Any Member can interrupt a Member who has the floor of the House during debate and bring to the Chair’s attention a procedural irregularity the moment it occurs. When recognized on a point of order, a Member should state only the Standing Order or practice that he or she considers to have been breached.

There are, however, numerous exceptions to the rule that a point of order must be raised at the moment a procedural irregularity occurs. Points of order arising out of the debate on the adjournment motion (Adjournment Proceedings) are taken up the next sitting day. Points of order arising out of Question Period or the time set aside for Statements by Members are usually delayed until after Question Period.

A Member may not direct remarks to the House or engage in debate under the guise of a point of order.

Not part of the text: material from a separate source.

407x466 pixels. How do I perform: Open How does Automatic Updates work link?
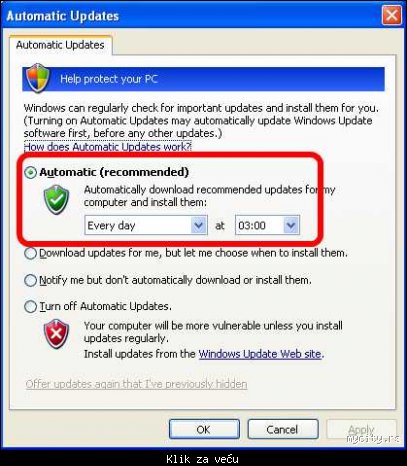click(x=108, y=147)
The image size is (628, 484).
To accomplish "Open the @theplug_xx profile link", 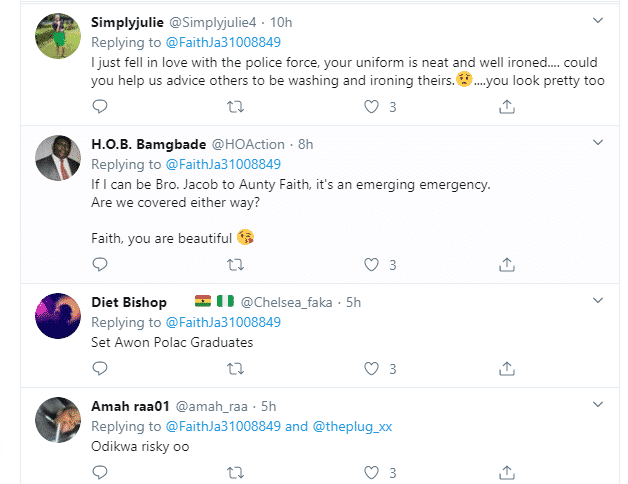I will [352, 426].
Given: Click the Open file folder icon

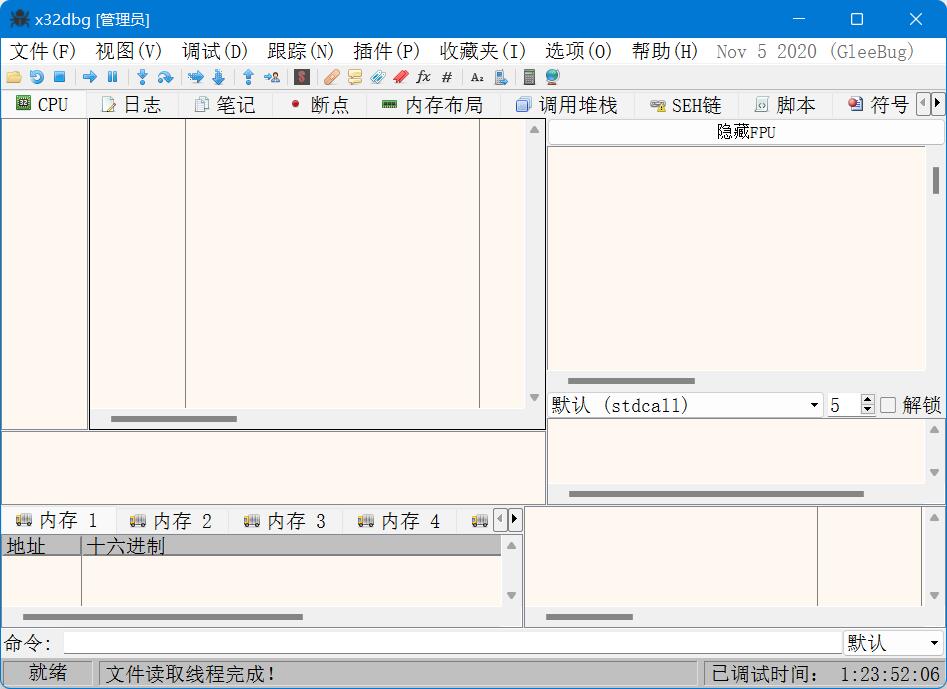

A Member may not rise on a point of order to move a motion, with the exception of a motion that another Member be now heard.

A point of order may be raised after debate has concluded but before the Speaker puts the question, or after the vote has been taken, but a Member may not interrupt the Speaker when he or she is putting the question to the House. If attention is called to a breach of order during the course of a division, the division is completed before the point of order is dealt with.

Ruling on a Point of Order

The Speaker has the duty to preserve order and decorum and to decide any matter of procedure that may arise. The Chair is required to call the attention of the House to an irregularity in debate or procedure immediately, without waiting for the intervention of a Member. In addition, the Speaker decides questions of order once they arise and not in anticipation. Though raised on a point of order, hypothetical queries on procedure cannot be addressed to the Speaker, nor may constitutional questions or questions of law.

When a point of order is raised, the Speaker attempts to rule on the matter immediately. However, if necessary, the Speaker may take the matter under advisement and come back to the House later with a formal ruling. The Speaker may also allow discussion on the point of order before coming to a decision. Once the decision is rendered, the matter is no longer open to debate or discussion and the ruling cannot be appealed to the House.